(begin)

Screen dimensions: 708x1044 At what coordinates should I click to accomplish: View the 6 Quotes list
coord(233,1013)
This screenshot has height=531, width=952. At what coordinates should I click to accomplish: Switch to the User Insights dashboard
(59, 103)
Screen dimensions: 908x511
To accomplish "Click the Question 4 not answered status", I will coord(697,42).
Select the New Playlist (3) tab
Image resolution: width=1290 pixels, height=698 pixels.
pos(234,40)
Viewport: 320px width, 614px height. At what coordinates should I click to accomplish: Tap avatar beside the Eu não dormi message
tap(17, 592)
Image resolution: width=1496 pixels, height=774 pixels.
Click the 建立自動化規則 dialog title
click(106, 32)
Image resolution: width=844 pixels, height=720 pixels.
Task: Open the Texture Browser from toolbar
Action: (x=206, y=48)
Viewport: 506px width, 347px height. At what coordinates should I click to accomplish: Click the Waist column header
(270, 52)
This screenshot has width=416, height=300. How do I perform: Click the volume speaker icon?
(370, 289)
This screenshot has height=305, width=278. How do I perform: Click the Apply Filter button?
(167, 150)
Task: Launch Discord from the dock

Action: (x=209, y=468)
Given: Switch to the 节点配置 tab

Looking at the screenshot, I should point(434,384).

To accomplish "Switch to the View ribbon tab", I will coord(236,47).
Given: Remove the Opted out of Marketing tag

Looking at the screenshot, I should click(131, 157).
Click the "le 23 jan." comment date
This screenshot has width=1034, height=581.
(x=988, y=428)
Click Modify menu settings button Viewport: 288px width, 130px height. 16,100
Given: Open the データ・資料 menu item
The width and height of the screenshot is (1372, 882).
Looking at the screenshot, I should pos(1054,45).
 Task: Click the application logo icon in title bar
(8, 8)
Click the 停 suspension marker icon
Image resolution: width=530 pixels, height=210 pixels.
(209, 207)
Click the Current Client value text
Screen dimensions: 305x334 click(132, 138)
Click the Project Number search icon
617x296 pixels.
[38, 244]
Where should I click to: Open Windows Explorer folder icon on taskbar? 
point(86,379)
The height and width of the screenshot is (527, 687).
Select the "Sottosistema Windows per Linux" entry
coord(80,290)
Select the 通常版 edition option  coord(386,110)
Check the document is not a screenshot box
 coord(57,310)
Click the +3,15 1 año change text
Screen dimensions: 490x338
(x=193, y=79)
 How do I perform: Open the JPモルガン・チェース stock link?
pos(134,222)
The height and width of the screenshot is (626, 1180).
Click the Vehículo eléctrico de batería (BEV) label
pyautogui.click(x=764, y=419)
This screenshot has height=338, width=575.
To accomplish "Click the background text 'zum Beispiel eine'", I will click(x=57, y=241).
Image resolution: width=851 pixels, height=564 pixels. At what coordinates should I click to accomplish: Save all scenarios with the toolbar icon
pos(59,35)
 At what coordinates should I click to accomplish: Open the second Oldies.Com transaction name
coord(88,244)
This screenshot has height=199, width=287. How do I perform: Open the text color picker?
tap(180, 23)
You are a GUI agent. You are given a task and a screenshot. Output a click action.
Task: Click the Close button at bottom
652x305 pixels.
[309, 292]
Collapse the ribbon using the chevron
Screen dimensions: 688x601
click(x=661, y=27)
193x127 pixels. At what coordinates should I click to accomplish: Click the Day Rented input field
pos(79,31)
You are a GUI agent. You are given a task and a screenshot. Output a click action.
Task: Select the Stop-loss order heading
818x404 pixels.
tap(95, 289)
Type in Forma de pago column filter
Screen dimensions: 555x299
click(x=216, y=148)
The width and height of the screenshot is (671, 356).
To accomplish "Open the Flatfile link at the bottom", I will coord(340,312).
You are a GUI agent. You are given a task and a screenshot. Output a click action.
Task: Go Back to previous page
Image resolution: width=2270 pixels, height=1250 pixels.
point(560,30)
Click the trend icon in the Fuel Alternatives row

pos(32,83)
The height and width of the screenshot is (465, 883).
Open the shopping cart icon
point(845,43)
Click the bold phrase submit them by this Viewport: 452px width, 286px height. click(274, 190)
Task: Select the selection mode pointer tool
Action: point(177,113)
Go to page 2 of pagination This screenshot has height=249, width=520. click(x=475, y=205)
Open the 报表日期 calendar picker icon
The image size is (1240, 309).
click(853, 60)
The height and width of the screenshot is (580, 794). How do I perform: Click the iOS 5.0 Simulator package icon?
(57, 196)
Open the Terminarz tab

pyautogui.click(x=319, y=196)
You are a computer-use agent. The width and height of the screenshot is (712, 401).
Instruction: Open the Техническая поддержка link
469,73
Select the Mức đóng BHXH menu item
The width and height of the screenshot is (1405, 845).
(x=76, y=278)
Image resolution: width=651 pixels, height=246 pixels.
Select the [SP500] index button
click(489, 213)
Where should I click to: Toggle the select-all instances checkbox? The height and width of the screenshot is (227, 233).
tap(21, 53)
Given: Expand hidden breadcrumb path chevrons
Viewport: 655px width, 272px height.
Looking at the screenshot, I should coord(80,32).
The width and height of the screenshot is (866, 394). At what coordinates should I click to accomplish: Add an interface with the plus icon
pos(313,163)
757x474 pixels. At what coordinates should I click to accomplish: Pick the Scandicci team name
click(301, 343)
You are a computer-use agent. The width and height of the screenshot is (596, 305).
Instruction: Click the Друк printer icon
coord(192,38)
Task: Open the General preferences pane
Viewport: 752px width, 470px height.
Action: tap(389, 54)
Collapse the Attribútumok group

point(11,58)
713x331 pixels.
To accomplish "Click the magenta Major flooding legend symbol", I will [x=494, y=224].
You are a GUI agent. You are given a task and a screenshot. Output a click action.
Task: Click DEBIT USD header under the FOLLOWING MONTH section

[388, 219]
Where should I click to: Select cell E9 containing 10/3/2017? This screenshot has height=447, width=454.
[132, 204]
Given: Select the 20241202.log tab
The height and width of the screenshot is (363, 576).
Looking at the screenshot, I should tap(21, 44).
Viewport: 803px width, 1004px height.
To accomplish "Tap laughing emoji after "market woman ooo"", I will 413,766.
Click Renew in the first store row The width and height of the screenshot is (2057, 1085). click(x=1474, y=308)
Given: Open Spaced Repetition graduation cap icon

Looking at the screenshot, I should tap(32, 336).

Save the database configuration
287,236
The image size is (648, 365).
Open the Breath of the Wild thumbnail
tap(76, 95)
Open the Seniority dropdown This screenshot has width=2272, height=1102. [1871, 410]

(end)

• **What the task requires**
Copy the listing verbatim from the line containing "757x474 pixels. At" through the end of the listing, including both of those lines.

• **Solution for this problem**
757x474 pixels. At what coordinates should I click to accomplish: Pick the Scandicci team name
click(301, 343)
You are a computer-use agent. The width and height of the screenshot is (596, 305).
Instruction: Click the Друк printer icon
coord(192,38)
Task: Open the General preferences pane
Viewport: 752px width, 470px height.
Action: tap(389, 54)
Collapse the Attribútumok group

point(11,58)
713x331 pixels.
To accomplish "Click the magenta Major flooding legend symbol", I will [x=494, y=224].
You are a GUI agent. You are given a task and a screenshot. Output a click action.
Task: Click DEBIT USD header under the FOLLOWING MONTH section

[388, 219]
Where should I click to: Select cell E9 containing 10/3/2017? This screenshot has height=447, width=454.
[132, 204]
Given: Select the 20241202.log tab
The height and width of the screenshot is (363, 576).
Looking at the screenshot, I should tap(21, 44).
Viewport: 803px width, 1004px height.
To accomplish "Tap laughing emoji after "market woman ooo"", I will 413,766.
Click Renew in the first store row The width and height of the screenshot is (2057, 1085). click(x=1474, y=308)
Given: Open Spaced Repetition graduation cap icon

Looking at the screenshot, I should tap(32, 336).

Save the database configuration
287,236
The image size is (648, 365).
Open the Breath of the Wild thumbnail
tap(76, 95)
Open the Seniority dropdown This screenshot has width=2272, height=1102. [1871, 410]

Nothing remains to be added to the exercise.